Problem to work on: List every line below that contains the string "close". Case counts.

[Lines for locating text and elements]
====================

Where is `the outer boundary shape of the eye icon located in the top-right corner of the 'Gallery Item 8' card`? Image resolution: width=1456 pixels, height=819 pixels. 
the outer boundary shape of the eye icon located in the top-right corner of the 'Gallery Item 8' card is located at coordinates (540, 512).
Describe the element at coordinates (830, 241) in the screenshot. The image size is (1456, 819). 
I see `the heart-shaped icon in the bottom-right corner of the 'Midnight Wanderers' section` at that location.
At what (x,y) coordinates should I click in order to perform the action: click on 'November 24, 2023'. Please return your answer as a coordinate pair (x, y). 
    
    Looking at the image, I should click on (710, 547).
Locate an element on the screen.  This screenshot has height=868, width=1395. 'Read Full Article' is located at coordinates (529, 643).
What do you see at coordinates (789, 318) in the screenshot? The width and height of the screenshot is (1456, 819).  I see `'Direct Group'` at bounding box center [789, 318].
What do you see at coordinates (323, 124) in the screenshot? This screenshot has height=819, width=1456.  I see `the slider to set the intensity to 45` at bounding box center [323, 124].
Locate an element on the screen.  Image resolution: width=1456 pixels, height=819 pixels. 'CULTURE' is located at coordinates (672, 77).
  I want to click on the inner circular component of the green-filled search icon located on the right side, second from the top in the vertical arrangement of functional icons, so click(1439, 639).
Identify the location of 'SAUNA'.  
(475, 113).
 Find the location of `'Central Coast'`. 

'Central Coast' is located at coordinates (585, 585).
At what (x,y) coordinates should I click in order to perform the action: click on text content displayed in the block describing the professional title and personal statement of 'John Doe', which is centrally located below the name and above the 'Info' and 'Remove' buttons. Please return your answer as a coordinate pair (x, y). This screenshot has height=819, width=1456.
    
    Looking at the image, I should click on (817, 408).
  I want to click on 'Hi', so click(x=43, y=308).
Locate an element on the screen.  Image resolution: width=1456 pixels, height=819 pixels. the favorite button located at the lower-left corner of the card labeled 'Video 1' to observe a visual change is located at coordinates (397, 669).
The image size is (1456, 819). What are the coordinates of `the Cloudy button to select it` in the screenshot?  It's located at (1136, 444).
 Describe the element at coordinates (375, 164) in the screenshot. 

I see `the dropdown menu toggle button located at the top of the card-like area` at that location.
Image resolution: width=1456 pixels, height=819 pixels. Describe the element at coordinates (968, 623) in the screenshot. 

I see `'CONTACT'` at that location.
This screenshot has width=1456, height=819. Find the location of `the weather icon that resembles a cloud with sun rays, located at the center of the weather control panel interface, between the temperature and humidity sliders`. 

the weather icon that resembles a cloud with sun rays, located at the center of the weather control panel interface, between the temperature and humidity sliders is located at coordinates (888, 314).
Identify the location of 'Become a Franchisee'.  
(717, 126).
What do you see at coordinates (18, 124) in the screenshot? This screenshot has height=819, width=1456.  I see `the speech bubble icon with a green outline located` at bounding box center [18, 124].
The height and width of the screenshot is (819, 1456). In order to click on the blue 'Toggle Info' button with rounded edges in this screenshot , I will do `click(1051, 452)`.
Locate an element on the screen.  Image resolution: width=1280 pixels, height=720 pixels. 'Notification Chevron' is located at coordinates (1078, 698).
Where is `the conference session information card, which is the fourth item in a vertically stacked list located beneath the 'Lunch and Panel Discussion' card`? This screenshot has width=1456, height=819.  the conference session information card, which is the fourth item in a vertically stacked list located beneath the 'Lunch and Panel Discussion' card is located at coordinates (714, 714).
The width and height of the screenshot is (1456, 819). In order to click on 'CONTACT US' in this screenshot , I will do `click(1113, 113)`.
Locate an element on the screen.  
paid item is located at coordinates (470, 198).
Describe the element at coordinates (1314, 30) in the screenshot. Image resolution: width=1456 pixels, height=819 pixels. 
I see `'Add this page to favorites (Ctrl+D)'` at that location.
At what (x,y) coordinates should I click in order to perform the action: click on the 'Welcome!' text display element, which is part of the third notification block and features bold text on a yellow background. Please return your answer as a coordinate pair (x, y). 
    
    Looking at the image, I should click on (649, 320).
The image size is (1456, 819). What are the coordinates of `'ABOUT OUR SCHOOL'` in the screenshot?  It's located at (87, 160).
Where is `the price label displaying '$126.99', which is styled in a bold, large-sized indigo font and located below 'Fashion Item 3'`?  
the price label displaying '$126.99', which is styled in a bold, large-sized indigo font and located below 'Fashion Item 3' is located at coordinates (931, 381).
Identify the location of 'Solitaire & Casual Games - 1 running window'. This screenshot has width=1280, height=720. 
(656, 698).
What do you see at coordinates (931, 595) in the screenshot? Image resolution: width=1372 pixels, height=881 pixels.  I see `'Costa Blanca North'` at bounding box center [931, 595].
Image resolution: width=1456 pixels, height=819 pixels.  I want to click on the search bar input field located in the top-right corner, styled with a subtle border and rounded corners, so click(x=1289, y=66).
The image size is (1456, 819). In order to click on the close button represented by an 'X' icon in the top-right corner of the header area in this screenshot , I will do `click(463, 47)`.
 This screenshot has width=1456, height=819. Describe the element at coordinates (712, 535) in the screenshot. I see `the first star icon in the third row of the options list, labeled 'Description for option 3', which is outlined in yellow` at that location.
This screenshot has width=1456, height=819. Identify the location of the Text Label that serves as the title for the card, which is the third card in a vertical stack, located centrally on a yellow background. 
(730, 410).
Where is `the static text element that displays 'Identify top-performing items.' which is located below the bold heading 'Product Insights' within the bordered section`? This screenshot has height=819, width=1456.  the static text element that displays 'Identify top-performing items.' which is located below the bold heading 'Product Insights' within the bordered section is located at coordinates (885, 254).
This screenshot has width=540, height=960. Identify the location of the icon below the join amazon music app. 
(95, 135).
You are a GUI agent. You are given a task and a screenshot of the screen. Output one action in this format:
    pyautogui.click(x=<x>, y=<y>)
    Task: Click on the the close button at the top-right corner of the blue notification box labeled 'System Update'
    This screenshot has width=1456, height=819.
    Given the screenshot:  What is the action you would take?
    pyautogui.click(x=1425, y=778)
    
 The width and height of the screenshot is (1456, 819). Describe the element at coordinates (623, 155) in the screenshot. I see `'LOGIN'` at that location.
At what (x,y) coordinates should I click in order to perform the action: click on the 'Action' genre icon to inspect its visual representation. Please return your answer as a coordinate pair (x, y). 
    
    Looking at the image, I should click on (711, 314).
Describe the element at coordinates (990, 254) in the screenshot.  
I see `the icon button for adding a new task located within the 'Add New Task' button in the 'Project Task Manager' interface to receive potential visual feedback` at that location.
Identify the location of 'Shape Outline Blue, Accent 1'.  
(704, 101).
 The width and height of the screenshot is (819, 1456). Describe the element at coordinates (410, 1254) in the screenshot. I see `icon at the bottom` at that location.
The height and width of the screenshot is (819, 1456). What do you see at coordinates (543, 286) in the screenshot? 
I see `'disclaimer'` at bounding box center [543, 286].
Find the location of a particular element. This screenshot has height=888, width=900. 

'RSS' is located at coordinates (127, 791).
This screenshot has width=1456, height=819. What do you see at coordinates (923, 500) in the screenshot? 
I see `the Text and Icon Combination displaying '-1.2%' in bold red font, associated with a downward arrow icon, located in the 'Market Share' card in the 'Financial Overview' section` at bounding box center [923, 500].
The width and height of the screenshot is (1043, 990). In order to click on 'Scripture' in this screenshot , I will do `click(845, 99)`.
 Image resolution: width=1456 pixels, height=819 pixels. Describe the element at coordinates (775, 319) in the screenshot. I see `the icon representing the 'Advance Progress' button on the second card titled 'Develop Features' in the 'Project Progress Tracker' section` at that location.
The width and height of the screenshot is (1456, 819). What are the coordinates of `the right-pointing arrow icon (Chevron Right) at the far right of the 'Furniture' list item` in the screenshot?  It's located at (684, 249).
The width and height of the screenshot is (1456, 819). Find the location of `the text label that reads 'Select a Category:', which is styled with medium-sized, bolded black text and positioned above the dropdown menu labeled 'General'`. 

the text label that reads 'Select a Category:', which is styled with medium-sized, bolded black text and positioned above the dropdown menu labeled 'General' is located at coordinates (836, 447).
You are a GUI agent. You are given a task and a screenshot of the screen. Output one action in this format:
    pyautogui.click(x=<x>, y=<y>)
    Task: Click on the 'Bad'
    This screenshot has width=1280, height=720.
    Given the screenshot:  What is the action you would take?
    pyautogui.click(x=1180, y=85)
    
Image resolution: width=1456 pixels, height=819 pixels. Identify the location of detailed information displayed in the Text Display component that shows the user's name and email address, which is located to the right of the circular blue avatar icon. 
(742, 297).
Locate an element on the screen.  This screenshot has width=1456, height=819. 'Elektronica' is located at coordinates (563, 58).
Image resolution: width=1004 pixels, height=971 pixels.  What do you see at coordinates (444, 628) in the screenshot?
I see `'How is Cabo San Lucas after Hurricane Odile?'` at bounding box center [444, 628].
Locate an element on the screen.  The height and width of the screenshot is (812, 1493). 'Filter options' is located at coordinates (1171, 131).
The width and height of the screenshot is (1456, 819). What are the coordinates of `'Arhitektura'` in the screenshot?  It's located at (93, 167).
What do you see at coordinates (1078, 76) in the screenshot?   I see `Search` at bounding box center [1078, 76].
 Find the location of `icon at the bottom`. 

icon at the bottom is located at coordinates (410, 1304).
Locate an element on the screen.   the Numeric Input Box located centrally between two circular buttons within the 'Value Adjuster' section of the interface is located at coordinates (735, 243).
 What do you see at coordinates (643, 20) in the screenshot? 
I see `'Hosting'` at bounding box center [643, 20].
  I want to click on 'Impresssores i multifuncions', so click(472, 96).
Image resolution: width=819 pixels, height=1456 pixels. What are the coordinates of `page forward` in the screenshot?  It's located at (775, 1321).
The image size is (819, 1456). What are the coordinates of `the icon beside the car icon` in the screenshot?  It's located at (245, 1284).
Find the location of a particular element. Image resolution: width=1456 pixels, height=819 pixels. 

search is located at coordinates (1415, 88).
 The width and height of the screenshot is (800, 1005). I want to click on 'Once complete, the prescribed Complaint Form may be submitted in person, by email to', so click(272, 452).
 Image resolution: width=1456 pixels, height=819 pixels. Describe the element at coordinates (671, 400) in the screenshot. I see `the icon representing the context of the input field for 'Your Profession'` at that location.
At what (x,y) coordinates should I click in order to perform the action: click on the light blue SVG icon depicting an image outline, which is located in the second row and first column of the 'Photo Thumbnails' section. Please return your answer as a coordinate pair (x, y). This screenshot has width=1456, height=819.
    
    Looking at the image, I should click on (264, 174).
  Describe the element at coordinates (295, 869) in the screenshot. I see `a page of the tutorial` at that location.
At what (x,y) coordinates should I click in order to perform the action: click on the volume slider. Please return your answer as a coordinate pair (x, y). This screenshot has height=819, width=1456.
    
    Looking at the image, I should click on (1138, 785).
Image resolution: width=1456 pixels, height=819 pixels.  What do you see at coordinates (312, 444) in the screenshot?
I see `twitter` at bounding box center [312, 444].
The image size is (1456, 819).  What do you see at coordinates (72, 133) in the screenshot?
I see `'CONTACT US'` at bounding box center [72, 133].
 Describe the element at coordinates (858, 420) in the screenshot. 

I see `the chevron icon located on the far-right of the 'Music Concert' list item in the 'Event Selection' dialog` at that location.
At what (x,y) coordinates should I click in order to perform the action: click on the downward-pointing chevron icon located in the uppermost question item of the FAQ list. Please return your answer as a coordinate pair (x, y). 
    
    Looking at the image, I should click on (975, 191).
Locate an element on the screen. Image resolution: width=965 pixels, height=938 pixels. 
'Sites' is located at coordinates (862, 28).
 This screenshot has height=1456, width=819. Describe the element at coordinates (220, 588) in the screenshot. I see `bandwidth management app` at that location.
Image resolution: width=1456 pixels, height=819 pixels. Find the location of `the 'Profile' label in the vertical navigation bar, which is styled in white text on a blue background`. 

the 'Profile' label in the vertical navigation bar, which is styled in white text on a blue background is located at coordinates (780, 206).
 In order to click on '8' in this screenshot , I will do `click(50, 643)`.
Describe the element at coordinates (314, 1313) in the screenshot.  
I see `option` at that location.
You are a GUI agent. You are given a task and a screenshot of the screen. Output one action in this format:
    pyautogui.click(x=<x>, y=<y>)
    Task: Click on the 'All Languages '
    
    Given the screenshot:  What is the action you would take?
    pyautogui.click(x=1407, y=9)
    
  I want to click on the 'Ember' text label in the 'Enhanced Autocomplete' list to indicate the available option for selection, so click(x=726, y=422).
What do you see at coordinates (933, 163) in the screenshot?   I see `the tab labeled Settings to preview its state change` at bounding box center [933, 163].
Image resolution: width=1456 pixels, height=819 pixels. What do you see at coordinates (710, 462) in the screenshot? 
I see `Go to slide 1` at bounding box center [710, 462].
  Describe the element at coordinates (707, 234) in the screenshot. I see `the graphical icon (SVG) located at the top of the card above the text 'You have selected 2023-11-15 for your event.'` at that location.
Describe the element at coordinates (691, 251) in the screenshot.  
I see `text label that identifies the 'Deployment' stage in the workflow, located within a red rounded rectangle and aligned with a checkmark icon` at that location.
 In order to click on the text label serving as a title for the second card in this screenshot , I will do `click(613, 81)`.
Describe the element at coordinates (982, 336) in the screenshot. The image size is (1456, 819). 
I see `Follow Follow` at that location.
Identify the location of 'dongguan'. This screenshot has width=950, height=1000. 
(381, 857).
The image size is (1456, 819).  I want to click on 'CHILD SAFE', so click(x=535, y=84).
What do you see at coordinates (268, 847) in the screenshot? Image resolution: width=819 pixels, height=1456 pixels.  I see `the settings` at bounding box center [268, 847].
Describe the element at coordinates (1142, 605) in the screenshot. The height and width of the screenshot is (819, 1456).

====================

Solution for this exercise:
The image size is (1456, 819). In order to click on the close button represented by an 'X' icon in the top-right corner of the header area in this screenshot , I will do `click(463, 47)`.
    Task: Click on the the close button at the top-right corner of the blue notification box labeled 'System Update'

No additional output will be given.